EXERCISE DIRECTIONS
In this exercise, print only the lines from the line with "This screenshot has width=1066, height=594." to the last line of the data below, inclusive. Any pictures should be left out.

(THE INPUT)

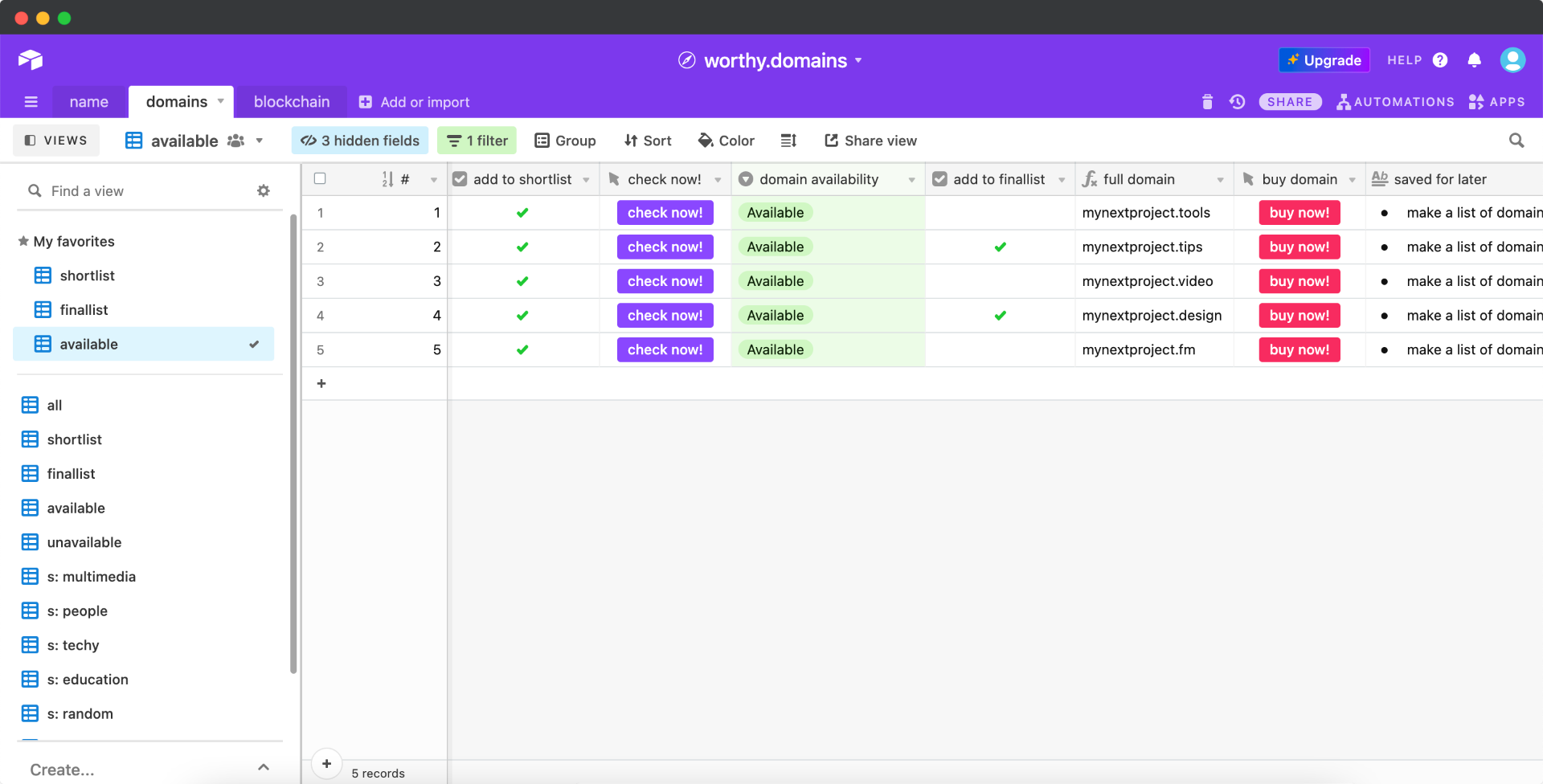Open the user account avatar
Screen dimensions: 1543x784
click(1512, 60)
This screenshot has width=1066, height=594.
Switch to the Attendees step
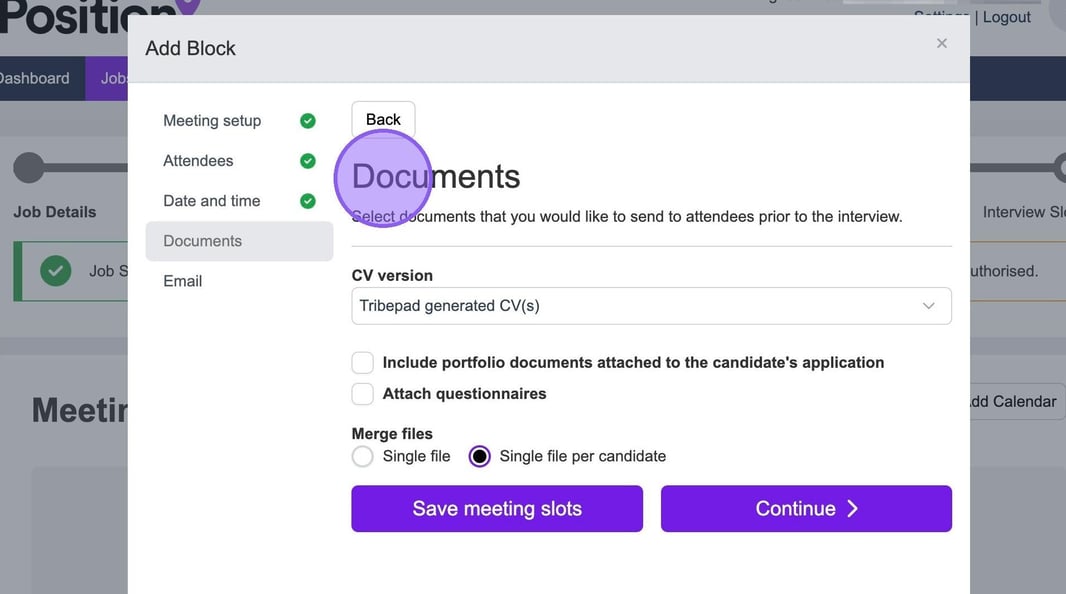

(End THE INPUT)

RESPONSE FOR THIS EXERCISE
This screenshot has width=1066, height=594.
Switch to the Attendees step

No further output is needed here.